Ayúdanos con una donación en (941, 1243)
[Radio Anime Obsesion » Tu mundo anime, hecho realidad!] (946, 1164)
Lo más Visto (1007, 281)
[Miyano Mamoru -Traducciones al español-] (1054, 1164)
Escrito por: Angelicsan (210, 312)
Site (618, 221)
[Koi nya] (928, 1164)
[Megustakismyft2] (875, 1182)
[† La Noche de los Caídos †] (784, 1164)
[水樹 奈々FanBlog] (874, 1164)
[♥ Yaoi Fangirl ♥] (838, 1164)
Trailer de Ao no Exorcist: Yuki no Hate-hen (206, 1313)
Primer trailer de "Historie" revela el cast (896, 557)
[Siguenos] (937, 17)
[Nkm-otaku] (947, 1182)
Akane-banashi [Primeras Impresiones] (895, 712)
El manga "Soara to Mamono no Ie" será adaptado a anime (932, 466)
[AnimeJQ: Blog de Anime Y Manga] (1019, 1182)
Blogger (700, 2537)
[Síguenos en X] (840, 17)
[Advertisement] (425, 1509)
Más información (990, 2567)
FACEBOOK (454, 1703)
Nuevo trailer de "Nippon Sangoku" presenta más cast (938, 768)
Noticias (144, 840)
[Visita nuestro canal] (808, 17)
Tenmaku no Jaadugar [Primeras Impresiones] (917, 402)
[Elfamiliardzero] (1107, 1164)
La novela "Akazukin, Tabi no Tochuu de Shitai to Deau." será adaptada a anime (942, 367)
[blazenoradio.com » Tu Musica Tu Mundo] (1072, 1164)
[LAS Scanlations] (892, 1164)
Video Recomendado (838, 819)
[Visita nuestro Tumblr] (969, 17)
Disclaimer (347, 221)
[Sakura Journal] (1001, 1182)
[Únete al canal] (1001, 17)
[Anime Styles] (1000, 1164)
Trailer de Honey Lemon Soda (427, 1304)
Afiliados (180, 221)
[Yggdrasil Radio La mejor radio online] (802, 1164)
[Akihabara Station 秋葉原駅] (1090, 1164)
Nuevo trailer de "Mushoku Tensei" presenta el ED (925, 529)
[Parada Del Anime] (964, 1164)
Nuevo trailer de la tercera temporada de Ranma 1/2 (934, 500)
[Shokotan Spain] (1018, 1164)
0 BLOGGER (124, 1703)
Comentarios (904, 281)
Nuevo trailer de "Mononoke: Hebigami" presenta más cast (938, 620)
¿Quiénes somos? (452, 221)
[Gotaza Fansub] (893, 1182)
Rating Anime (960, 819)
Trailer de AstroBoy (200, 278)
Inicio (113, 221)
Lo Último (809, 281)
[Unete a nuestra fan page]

----------------

Would you please repeat all the entries exactly as written?

▸ **ANSWER TO THE PROBLEM**:
Ayúdanos con una donación en (941, 1243)
[Radio Anime Obsesion » Tu mundo anime, hecho realidad!] (946, 1164)
Lo más Visto (1007, 281)
[Miyano Mamoru -Traducciones al español-] (1054, 1164)
Escrito por: Angelicsan (210, 312)
Site (618, 221)
[Koi nya] (928, 1164)
[Megustakismyft2] (875, 1182)
[† La Noche de los Caídos †] (784, 1164)
[水樹 奈々FanBlog] (874, 1164)
[♥ Yaoi Fangirl ♥] (838, 1164)
Trailer de Ao no Exorcist: Yuki no Hate-hen (206, 1313)
Primer trailer de "Historie" revela el cast (896, 557)
[Siguenos] (937, 17)
[Nkm-otaku] (947, 1182)
Akane-banashi [Primeras Impresiones] (895, 712)
El manga "Soara to Mamono no Ie" será adaptado a anime (932, 466)
[AnimeJQ: Blog de Anime Y Manga] (1019, 1182)
Blogger (700, 2537)
[Síguenos en X] (840, 17)
[Advertisement] (425, 1509)
Más información (990, 2567)
FACEBOOK (454, 1703)
Nuevo trailer de "Nippon Sangoku" presenta más cast (938, 768)
Noticias (144, 840)
[Visita nuestro canal] (808, 17)
Tenmaku no Jaadugar [Primeras Impresiones] (917, 402)
[Elfamiliardzero] (1107, 1164)
La novela "Akazukin, Tabi no Tochuu de Shitai to Deau." será adaptada a anime (942, 367)
[blazenoradio.com » Tu Musica Tu Mundo] (1072, 1164)
[LAS Scanlations] (892, 1164)
Video Recomendado (838, 819)
[Visita nuestro Tumblr] (969, 17)
Disclaimer (347, 221)
[Sakura Journal] (1001, 1182)
[Únete al canal] (1001, 17)
[Anime Styles] (1000, 1164)
Trailer de Honey Lemon Soda (427, 1304)
Afiliados (180, 221)
[Yggdrasil Radio La mejor radio online] (802, 1164)
[Akihabara Station 秋葉原駅] (1090, 1164)
Nuevo trailer de "Mushoku Tensei" presenta el ED (925, 529)
[Parada Del Anime] (964, 1164)
Nuevo trailer de la tercera temporada de Ranma 1/2 (934, 500)
[Shokotan Spain] (1018, 1164)
0 BLOGGER (124, 1703)
Comentarios (904, 281)
Nuevo trailer de "Mononoke: Hebigami" presenta más cast (938, 620)
¿Quiénes somos? (452, 221)
[Gotaza Fansub] (893, 1182)
Rating Anime (960, 819)
Trailer de AstroBoy (200, 278)
Inicio (113, 221)
Lo Último (809, 281)
[Unete a nuestra fan page]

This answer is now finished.